Pick each line containing "link" out of the records.

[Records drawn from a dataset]
==========
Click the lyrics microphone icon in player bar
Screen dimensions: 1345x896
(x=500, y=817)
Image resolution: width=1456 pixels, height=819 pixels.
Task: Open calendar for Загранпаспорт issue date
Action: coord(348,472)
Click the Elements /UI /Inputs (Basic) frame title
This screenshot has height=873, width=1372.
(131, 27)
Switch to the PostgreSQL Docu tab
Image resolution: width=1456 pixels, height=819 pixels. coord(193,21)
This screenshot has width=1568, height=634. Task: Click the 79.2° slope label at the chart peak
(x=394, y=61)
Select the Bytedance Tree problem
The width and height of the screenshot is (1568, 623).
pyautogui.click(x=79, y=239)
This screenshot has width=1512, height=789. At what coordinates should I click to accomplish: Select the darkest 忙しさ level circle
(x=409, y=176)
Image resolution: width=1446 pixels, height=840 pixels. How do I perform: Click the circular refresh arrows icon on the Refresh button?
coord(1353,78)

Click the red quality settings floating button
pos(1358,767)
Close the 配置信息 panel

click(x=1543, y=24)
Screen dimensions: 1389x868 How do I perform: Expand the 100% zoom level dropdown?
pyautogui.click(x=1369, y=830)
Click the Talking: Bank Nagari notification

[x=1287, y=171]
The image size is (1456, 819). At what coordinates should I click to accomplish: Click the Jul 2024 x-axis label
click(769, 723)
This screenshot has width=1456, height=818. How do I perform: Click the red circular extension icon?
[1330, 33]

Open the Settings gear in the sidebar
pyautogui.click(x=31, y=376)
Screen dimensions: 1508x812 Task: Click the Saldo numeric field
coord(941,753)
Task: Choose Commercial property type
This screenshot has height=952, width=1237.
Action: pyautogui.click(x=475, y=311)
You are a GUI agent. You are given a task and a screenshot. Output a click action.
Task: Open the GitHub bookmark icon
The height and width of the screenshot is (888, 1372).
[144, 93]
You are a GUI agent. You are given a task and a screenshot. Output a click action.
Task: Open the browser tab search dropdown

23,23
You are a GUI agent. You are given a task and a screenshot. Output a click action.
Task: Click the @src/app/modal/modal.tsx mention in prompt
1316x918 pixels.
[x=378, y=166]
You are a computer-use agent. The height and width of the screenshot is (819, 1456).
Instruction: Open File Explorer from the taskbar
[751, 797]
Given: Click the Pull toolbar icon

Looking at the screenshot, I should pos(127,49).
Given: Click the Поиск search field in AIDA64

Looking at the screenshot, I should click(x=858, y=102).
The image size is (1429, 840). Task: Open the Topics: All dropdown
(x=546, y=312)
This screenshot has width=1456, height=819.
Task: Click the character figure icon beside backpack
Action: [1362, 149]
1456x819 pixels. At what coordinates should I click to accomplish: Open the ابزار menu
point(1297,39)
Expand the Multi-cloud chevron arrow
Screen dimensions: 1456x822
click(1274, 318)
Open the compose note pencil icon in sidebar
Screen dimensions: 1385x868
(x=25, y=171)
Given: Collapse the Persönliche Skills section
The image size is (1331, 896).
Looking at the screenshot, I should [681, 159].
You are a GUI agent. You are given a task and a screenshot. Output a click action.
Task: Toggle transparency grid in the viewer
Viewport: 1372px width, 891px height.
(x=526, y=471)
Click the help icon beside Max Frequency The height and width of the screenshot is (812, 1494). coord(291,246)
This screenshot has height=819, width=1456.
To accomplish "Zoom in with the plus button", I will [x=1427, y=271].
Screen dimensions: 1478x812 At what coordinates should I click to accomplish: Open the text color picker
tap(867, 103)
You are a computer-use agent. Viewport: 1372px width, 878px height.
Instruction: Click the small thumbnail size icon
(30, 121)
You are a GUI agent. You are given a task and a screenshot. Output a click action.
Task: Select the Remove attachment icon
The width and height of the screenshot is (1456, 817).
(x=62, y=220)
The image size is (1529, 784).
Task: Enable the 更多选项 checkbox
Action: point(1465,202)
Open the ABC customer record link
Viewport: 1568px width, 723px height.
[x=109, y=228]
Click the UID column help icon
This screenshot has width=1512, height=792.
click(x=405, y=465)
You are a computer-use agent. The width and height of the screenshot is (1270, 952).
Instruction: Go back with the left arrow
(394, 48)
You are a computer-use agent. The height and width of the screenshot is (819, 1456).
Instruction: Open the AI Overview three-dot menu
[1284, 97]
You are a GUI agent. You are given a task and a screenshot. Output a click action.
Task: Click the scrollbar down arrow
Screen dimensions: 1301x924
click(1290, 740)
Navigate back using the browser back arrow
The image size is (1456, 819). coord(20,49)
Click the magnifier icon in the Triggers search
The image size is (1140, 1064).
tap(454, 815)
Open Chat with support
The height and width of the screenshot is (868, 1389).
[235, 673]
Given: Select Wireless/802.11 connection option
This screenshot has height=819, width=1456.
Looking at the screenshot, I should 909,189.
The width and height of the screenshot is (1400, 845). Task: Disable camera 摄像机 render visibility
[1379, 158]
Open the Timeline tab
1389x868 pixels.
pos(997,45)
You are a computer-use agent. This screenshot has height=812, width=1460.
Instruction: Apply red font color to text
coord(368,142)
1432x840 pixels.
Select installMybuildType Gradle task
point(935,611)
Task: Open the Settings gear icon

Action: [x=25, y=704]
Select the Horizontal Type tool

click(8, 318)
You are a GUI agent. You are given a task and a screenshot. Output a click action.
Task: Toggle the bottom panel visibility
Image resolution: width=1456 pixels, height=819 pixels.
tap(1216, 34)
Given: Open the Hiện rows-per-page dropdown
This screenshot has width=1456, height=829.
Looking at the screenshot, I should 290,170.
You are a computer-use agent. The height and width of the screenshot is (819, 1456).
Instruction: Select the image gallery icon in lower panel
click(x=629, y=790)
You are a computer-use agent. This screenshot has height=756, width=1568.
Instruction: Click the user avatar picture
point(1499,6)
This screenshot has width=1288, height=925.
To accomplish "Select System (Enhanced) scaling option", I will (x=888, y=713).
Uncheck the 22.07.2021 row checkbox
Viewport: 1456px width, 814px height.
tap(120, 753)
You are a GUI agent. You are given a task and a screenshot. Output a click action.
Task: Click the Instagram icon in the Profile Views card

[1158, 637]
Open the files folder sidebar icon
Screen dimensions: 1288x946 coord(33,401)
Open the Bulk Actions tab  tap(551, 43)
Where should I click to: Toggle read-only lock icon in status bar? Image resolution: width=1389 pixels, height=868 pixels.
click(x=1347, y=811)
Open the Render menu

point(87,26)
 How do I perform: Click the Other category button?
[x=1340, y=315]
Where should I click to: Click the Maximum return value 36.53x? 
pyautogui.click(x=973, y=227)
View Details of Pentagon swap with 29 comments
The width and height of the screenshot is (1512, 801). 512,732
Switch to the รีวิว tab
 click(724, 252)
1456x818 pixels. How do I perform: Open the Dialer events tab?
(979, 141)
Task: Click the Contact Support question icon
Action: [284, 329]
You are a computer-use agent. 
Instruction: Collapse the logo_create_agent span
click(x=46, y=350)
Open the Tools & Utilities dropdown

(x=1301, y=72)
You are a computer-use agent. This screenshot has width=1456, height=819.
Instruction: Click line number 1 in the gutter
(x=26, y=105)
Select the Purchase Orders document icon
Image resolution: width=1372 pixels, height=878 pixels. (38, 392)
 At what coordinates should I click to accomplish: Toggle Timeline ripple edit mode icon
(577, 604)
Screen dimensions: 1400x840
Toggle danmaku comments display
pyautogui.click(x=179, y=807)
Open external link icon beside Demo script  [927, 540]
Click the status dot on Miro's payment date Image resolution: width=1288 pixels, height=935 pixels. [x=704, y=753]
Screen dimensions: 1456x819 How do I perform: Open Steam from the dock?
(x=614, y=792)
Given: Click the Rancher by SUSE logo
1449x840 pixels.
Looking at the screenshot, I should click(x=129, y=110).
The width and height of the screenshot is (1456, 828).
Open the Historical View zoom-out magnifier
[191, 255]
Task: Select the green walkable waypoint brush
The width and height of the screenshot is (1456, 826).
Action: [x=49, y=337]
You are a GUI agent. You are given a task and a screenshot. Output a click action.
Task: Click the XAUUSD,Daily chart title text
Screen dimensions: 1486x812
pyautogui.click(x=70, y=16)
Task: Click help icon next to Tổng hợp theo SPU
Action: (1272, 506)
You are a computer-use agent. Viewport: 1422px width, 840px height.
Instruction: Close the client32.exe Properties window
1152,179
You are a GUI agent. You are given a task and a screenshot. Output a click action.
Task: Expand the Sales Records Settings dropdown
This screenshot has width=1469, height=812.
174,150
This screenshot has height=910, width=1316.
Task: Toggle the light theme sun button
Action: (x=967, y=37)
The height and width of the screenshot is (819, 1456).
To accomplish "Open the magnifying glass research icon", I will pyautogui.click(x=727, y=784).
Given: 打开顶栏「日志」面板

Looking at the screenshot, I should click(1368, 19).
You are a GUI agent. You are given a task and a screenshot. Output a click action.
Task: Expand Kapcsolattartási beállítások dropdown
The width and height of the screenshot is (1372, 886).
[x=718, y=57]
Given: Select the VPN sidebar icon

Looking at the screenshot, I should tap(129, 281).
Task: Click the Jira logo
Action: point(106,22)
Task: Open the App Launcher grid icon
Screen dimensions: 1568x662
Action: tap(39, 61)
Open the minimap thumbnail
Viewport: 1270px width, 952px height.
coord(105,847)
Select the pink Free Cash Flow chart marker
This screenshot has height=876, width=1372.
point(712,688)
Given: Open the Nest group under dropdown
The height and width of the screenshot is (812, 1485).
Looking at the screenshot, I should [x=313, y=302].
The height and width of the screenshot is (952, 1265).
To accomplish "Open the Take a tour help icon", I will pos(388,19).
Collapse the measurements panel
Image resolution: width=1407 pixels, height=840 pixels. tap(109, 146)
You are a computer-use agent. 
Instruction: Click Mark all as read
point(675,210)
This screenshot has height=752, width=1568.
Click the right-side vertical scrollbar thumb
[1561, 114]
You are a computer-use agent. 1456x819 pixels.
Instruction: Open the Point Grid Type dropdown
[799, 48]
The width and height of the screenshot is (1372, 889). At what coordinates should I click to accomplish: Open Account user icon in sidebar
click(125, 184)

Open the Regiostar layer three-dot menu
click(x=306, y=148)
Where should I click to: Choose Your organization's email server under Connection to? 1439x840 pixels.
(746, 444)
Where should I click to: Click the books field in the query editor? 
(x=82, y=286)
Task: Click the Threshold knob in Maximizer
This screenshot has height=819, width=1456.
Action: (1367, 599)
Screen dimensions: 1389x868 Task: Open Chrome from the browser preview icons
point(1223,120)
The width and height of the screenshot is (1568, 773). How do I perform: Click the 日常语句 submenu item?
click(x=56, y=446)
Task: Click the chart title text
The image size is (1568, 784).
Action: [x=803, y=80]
==========
Answer box =>
Open the ABC customer record link
Open external link icon beside Demo script  [927, 540]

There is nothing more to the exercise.